LH release and ovulation in the rat following depletion of hypothalamic norepinephrine: chronic vs. acute effects.

The effects of long-term hypothalamic norepinephrine (NE) depletion on reproductive cyclicity, ovulation, and luteinizing hormone (LH) release were studied in adult female rats. Bilateral transections of the ascending noradrenergic pathway (ANP) at the level of the mesencephalon led to an 83% depletion of hypothalamic NE. Although some animals exhibited a period of acyclicity following this surgical procedure, by 23 days all animals had begun to cycle. When checked for ovulation at around 40 days, all of the rats had shed full quotas of ova.
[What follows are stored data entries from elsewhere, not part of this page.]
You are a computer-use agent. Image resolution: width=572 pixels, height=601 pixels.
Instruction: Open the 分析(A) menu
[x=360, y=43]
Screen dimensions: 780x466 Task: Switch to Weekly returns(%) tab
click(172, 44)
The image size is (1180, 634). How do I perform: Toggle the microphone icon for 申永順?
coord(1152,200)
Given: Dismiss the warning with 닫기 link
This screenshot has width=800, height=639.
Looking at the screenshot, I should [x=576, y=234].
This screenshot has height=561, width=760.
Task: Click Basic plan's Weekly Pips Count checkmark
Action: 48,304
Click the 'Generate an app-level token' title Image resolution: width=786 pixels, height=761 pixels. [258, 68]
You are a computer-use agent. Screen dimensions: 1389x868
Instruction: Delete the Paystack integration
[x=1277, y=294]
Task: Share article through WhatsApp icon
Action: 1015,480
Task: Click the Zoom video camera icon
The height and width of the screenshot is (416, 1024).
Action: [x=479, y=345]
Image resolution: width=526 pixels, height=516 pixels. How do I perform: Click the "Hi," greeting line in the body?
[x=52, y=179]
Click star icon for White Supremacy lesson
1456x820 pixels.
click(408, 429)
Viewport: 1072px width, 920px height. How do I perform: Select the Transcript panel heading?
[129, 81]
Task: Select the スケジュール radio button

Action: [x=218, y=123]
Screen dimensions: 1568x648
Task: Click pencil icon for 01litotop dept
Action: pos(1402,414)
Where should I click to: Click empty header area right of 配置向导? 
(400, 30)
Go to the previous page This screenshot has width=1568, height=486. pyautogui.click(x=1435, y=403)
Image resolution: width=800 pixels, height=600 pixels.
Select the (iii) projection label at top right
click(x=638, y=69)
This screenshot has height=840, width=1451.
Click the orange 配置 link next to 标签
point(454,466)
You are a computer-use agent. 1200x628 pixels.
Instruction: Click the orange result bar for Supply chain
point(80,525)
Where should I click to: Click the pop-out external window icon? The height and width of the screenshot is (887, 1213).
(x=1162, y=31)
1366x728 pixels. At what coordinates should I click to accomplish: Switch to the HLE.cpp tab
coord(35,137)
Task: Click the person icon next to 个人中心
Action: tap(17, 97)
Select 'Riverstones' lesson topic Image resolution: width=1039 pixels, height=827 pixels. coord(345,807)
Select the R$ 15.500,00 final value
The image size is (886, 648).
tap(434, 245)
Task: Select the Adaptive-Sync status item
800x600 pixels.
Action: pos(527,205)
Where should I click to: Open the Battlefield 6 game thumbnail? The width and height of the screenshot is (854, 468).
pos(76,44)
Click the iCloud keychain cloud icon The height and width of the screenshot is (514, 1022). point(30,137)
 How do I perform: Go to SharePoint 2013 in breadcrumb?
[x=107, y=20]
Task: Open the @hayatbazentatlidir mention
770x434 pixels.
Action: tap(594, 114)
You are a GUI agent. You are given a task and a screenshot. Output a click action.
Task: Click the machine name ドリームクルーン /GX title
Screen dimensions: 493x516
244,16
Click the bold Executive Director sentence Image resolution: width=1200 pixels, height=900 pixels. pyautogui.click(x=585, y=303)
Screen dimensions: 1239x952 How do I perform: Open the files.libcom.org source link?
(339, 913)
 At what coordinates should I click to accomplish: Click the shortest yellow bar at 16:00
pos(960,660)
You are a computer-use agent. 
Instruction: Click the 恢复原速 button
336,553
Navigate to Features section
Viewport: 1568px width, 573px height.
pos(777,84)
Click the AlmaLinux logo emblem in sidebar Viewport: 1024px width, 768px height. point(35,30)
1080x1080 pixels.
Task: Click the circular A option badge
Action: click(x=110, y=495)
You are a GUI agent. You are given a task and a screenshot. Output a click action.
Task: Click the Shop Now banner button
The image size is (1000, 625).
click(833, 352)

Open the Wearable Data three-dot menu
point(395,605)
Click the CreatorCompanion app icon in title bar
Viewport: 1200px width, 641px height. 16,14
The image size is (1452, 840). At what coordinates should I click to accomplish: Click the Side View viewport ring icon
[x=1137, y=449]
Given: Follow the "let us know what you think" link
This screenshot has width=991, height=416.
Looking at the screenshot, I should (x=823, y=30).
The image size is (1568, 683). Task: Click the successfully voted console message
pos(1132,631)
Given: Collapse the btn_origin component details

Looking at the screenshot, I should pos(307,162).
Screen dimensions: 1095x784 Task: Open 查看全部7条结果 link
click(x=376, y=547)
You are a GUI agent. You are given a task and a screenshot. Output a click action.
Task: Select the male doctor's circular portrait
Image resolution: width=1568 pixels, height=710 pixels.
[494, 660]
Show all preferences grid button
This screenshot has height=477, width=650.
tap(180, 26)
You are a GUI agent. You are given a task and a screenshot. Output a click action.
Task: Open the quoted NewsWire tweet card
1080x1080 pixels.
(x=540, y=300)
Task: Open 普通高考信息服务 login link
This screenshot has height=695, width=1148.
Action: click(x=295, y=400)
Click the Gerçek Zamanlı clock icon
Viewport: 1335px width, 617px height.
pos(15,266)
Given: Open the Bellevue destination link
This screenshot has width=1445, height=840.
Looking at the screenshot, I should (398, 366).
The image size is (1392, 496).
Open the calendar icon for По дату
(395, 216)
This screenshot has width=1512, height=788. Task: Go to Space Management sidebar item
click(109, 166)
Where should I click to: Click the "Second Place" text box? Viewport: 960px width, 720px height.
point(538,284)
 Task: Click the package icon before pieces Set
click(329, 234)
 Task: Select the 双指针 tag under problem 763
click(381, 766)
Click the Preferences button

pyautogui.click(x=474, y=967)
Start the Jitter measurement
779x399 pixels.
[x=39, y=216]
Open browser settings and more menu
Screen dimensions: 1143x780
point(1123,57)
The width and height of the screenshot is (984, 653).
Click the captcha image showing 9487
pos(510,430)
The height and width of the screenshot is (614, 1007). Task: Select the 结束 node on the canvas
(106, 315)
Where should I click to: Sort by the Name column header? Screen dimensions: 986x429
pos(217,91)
There was no significant difference in either the timing or magnitude of the surge when proestrous LH levels in NE-depleted rats were compared with sham transected controls. To see if the residual hypothalamic NE left after transection of the ascending noradrenergic pathway was important for maintenance of normal LH secretion and ovulation, a group of long-term depleted rats were given an NE synthesis inhibitor (diethyldithiocarbamate: DDC). In all of the sham-cut and intact control rats this drug either partially or completely blocked ovulation, but it was effective in only 40% of the depleted animals. The other 60% not only ovulated, but shed full quotas of ova. These results demonstrate that normal LH secretion can occur even when hyplthalamic NE levels are extremely low. Although acute depressions of NE by pharmacological agents such as DDC effectively block the LH surge, this inhibition is not sustained when NE is depleted over long periods of time. Therefore, NE apparently plays a modulatory, rather than mandatory, role in control of LH release and ovulation.